First offered
by insurance providers over a hundred years ago in anticipation of the Halley’s
Comet return back in May 13, 1910, can insurance companies today be able to
“peddle” comet insurance?
By: Ringo
Bones
Unlike
meteorite strike insurance, which offers to compensate the policyholder against
the damage a meteorite impact’s kinetic energy may inflict on his or her
property or person, comet insurance – when first offered to the public over a
hundred years ago by insurance providers in anticipation of the May 13, 1910
return of Halley’s Comet – was, believe it or not, not for compensating
policyholders against a kinetic energy type devastation to one’s person and/or
property, but to protect one from what astronomers had previously found out
before about comets thru spectroscopic means.
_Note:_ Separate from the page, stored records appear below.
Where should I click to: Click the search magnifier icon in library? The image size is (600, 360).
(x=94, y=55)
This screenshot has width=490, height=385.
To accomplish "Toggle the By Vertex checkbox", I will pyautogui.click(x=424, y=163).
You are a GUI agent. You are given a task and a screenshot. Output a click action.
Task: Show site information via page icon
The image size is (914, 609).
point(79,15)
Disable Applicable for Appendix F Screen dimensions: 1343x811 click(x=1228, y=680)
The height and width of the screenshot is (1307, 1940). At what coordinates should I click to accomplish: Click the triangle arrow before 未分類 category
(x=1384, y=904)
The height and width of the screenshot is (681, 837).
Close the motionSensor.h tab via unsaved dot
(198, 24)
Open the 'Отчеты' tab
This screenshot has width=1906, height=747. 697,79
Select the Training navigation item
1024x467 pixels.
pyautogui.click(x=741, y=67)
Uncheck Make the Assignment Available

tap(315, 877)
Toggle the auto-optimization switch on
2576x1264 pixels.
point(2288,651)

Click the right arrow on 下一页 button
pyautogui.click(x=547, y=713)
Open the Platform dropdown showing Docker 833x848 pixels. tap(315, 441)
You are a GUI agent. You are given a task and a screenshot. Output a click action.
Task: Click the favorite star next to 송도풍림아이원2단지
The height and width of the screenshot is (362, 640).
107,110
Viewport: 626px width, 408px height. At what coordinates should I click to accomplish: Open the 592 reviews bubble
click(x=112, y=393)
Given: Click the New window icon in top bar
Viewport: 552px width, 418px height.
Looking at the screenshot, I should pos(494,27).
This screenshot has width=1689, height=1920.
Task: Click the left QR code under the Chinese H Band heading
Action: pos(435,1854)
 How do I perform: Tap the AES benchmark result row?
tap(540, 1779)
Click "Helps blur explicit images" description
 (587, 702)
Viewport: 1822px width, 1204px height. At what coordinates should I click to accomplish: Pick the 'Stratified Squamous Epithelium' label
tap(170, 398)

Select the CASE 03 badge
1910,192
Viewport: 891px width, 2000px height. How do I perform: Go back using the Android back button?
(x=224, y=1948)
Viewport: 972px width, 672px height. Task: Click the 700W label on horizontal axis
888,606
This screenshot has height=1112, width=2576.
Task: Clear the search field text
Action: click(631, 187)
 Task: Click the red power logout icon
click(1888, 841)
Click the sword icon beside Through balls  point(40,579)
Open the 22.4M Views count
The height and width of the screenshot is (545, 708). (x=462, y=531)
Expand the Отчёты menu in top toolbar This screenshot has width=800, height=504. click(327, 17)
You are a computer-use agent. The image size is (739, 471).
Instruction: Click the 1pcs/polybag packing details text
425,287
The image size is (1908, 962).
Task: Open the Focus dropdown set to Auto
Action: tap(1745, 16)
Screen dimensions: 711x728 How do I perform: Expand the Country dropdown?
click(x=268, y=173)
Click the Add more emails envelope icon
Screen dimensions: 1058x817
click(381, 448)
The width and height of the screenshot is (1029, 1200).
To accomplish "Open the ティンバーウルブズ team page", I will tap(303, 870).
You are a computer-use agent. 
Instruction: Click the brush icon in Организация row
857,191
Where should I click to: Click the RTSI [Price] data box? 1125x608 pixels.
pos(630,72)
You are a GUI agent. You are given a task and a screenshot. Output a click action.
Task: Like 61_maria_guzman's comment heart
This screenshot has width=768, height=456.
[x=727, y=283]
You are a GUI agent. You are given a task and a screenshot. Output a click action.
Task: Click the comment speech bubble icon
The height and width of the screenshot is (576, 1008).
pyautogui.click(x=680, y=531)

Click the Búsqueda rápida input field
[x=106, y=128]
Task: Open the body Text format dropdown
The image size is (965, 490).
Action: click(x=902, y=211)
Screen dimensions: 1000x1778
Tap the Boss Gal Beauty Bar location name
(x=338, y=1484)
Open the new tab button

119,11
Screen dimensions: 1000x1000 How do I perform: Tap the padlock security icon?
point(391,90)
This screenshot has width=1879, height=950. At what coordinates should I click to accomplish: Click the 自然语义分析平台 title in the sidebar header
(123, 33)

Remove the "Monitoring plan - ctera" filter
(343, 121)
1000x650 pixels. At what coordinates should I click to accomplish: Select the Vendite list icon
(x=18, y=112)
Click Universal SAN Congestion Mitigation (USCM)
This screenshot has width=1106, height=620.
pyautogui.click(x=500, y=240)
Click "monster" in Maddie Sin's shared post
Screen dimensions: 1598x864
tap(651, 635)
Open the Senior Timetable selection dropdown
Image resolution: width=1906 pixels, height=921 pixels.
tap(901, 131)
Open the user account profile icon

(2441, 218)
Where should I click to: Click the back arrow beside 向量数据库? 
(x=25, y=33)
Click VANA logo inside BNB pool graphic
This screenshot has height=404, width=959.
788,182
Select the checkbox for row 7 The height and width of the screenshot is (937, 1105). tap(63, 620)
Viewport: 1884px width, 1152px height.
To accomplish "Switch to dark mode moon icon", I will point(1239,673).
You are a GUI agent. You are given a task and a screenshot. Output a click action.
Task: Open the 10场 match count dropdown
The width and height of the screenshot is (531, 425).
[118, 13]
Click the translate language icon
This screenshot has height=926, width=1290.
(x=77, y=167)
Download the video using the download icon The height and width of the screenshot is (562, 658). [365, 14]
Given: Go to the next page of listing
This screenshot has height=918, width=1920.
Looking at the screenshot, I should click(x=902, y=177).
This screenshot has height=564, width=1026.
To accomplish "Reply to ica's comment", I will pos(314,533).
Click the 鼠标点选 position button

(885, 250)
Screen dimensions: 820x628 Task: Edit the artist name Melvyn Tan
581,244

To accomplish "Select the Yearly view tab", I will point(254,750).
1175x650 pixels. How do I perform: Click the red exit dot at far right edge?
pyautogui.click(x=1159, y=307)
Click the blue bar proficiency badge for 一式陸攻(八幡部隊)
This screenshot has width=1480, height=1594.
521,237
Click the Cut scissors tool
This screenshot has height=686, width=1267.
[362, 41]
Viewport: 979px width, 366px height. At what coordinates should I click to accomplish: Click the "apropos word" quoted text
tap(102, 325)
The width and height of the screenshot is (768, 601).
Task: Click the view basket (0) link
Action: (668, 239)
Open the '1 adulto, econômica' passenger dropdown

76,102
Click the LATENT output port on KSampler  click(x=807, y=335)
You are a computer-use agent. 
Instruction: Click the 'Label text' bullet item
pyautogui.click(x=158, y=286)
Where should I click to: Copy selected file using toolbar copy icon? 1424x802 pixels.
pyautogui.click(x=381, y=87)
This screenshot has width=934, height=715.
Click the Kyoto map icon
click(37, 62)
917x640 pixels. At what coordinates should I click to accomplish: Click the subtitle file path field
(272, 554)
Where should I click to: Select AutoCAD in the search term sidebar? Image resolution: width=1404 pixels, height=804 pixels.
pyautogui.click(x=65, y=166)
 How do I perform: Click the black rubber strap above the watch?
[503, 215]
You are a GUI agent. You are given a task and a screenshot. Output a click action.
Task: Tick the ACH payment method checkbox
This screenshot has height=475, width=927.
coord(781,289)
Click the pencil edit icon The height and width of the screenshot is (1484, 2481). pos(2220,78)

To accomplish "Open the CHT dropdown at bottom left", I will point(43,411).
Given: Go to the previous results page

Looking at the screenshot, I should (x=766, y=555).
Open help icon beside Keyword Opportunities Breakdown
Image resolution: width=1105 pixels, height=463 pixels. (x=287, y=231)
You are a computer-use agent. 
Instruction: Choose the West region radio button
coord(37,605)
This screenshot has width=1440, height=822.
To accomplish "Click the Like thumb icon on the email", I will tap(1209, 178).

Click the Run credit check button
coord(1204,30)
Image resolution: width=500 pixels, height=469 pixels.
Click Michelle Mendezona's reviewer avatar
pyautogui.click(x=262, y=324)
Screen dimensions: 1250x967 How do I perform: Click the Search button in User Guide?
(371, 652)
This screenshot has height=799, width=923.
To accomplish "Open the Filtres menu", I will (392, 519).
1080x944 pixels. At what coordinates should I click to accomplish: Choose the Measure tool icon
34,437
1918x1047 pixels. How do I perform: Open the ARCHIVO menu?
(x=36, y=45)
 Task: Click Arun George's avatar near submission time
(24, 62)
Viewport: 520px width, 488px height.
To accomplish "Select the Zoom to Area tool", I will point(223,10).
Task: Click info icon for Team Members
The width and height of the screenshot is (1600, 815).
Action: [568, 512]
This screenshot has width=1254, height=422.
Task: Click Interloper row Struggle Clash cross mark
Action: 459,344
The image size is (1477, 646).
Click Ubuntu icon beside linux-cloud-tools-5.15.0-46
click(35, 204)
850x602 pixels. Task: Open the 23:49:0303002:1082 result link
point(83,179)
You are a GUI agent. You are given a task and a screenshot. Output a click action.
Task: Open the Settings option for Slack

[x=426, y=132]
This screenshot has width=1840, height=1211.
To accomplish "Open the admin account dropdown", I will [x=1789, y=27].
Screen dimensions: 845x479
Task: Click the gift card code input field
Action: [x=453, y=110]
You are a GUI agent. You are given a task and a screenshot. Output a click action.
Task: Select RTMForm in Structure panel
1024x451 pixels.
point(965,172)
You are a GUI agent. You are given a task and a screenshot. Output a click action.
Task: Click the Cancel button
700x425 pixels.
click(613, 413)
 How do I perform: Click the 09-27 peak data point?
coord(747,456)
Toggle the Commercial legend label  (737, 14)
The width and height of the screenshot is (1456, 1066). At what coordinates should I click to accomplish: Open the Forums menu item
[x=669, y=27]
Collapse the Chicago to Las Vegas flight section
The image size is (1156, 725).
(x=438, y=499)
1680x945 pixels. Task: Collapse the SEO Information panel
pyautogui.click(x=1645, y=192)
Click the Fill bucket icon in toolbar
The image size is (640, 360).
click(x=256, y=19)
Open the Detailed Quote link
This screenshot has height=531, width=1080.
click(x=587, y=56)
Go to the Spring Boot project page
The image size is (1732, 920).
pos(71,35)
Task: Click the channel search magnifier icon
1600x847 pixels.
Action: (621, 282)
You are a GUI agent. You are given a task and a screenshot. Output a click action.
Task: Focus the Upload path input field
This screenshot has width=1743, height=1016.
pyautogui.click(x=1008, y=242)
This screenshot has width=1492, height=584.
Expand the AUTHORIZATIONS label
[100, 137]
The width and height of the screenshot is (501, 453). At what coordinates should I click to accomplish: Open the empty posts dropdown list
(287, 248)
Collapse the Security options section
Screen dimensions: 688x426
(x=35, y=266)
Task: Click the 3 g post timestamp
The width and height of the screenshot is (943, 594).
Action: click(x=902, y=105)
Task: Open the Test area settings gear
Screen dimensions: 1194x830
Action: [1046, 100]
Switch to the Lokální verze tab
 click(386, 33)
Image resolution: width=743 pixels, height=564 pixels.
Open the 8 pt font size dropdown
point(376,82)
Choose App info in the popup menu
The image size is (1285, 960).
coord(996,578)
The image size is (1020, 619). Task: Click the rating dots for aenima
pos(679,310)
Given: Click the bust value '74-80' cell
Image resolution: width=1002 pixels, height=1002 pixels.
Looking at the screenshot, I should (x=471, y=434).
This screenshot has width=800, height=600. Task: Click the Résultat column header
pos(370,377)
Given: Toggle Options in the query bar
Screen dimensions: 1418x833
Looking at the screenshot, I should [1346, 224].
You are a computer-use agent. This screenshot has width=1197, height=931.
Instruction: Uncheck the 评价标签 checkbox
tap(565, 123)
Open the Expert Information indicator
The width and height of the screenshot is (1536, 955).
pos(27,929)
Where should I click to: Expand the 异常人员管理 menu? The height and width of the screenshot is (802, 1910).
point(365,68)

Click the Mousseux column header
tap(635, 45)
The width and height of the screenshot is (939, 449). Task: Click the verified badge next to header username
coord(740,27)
As Halley’s Comet came near
enough to Earth for spectroscopic analysis months before the May 13, 1910 return,
astronomers found out that the comet contains vast amounts of cyanogen – a
colorless, flammable and poisonous gas that is also present in simple and
complex cyanide compounds.
Experts at the
time believed that “comet insurance” might be handy to compensate the typical
policyholder in case the large amounts of cyanogen drifts into the Earth’s
atmosphere and cause widespread damage to crops and livestock. Strangely
enough, as opposed to what Walter and Luis Alvarez previously hypothesized
about a sizable meteorite or comet impacting the Earth releasing huge amounts
of kinetic energy that wiped out the dinosaurs a little over 65-million years
ago, comet insurance was created to compensate the widespread damage that the
large amounts of spectroscopically detected toxic cyanogen gas might cause
widespread cyanogen gas poisoning. And
yet, when May 13, 1910 arrived, Earth passed through Halley’s Comet’s tail
without any ill-effects. So is “comet
insurance” just something born out of our ignorance of comets?
Back around
1986, during the scheduled return of Halley’s Comet – given its 76-year orbital
period, Hollywood capitalized everyone’s fear and ignorance about comets by
releasing a movie titled Maximum Overdrive. A science fiction movie where every
mechanical contrivance started autonomously to kill humans after planet Earth
passed through a rogue comet’s tail. So, does anyone still think paying
premiums for comet insurance still make fiscal sense?
1 comment:
Are there any reliable actuarial figures justifying the establishment of a comet insurance with cyanogen gas poisoning coverage?